Sur le plan technique du management public, de la gouvernance et de la surveillance, je propose que nous allions plus loin :

– aujourd’hui, la gestion axée sur les résultats a besoin s’ouvrir à de nouveaux paradigmes, référentiels et outils plus récents en s’ajustant aux impératifs de la performance éthique ; elle prendrait en compte, de façon intégrée, l’analyse et la planification stratégiques, le management des risques (approche GRC), les contrôles internes, la généralisation de l’obligation de rendre compte et la mesure de la performance par des indicateurs clés (KPI) et des rapports de performance à tous les niveaux ; on rentrerait alors dans ce que certains ont appelé contrôle de gestion publique.

– D’ailleurs, une telle approche permettrait de véritables audits de la performance éthique car si le dispositif y afférent est bien formalisé, il serait possible de faire le lien avec toute une stratégie nationale de transparence, d’intégrité, de prévention, de détection, de dissuasion et de lutte contre les fraudes, les abus, les gaspillages et la corruption.

– S’agissant des audits stratégiques et organisationnels, je pense qu’on pourrait les « réinventer » quelque peu en y ajoutant une touche réengineering, car, aujourd’hui, la restructuration et les rationalisations, au-delà de l’examen des missions et des structures, doivent concerner les processus, les risques liés aux redondances, aux duplications, chevauchements, à l’absence de célérité et de culture client.

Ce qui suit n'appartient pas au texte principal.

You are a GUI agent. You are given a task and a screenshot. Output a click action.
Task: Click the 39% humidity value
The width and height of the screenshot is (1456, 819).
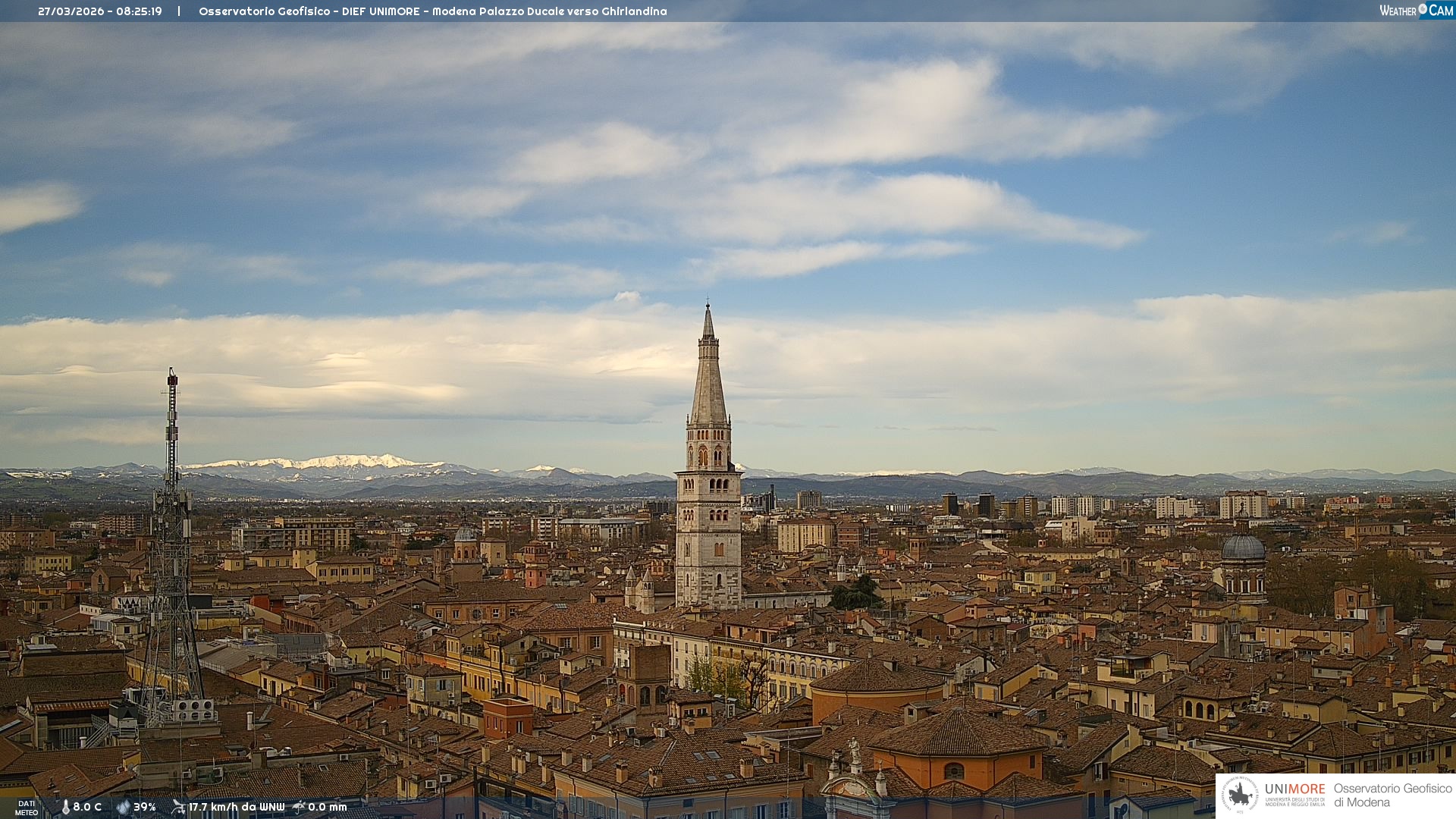click(145, 808)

– Il y a aussi les questions liées notamment l’auditabilité et cette grande confusion entre les audits, les inspections/investigations et les évaluations. Certaines pratiques qualifiées d’audit ne le sont guère ; il faut revoir cela et ce n’est pas une mince affaire. En effet, il faudrait entamer les chantiers de l’auditabilité lesquels, à mon sens, font partie des chantiers de la modernisation et de la réforme de l’État. Je ne suis pas sûr non plus que face à la faible couverture des risques de toutes sortes notamment au niveau managérial, de la gouvernance, sociétal, de crises toujours possibles (fraudes, efficacité, environnement, inondations, pandémies, catastrophes naturelles, sanitaires, voire la vase typologie des risques dans la littérature), l’éclatement des corps de contrôle soit la bonne solution pour des États comme les nôtres aux faibles moyens. En effet, tout ce ceci, selon les cas, est auditable, évaluable, objet d’investigations, si la conception actuelle de ces métiers est bien comprise. Nous ne sommes pas obligés de suivre à la lettre des modèles venus d’ailleurs…

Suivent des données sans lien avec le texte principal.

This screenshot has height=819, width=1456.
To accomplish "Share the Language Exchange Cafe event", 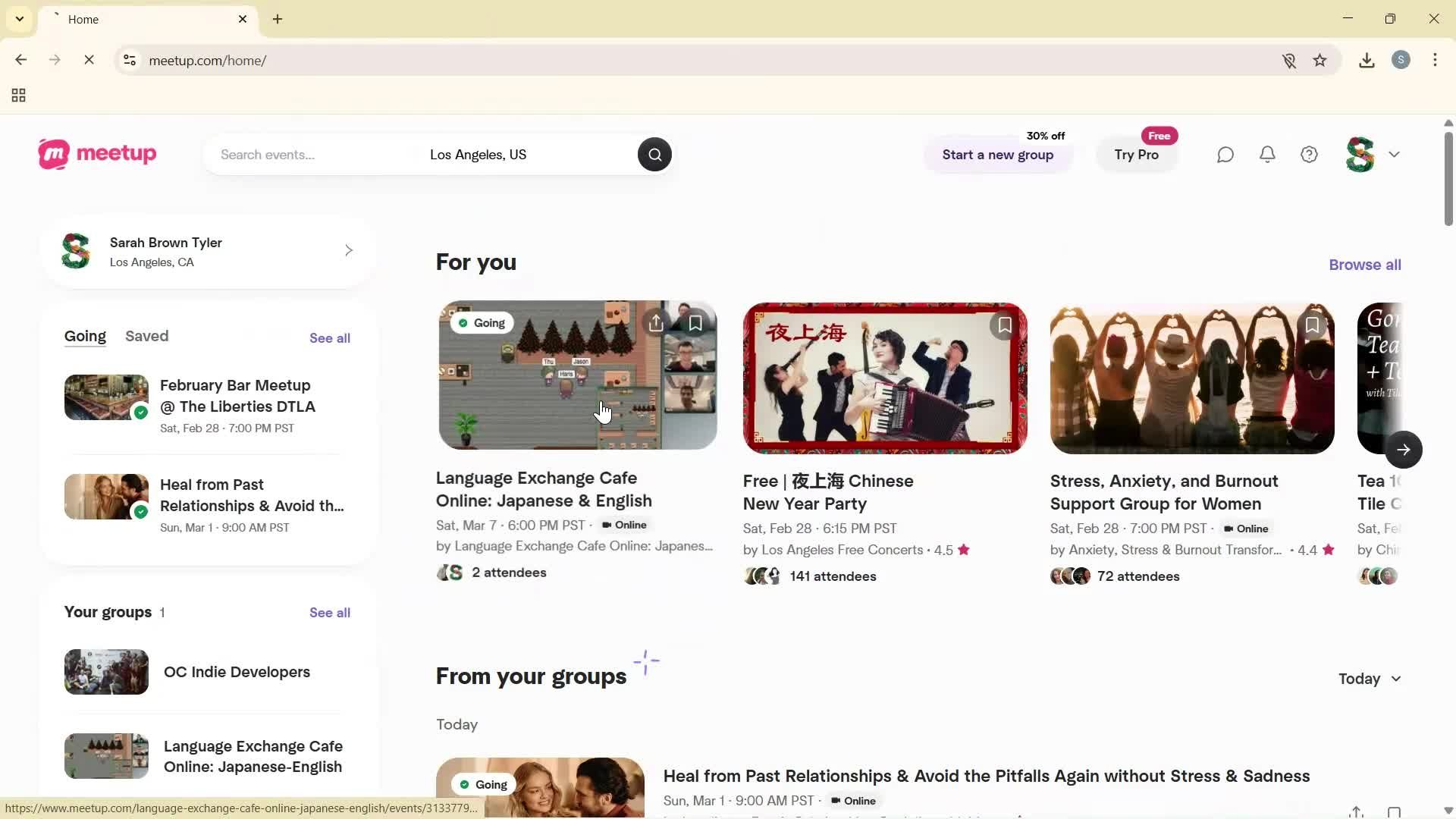I will pyautogui.click(x=656, y=324).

– Lorsque l’on a bien compris comment le nouveau management public et la nouvelle gouvernance se sont développés depuis 80-90, on voit mal comment, pour un réformateur sincère et compétent, ne pas prendre en compte les chantiers de la performance éthique, de la gouvernance de contrôle et de la gouvernance d’entreprise (conseil d’administration, comités des risques, d’audit, de normalisation, d’harmonisation, recrutements compétitifs, etc.).

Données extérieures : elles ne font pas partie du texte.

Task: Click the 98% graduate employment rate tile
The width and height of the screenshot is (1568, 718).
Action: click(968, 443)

Tout ceci est faisable au vu de perspectives, voire de normes et des bonnes pratiques internationales reconnues, de modèles, de dispositifs juridiques ou autres et de plusieurs outils et référentiels formalisés ailleurs et par rapport auxquels on est en retard. Beaucoup de pays (Dubaï, Malaisie, Singapour, Botswana, Corée du Sud, etc.) et leurs leaders (Lee Kuan Yew, Sheikh Maktoum, etc.) montrent que c’est possible, en quelques décennies. Mais, encore une fois, même si tous ces processus sont réformés, en l’absence de leadership éthique décomplexé, de pari sur les talents, de culture d’équité, de création de valeur comme la raison d’être ultime des dirigeants politiques et des manageurs de l’État en général, la transformation durable n’est pas garantie ; dans tous les cas, elle serait beaucoup plus lente. En fait, pour que les choses changent, il faut aussi que nous, sénégalais, changions, que la politique et les politiciens changent aussi.

Dr. Abdou Karim Gueye est Conférencier, coach certifié, formateur. DBA/MBA/ENAM/Faculté de droit, Inspecteur général d’État à la retraite, ancien Directeur général de l’École Nationale d’Administration et de Magistrature.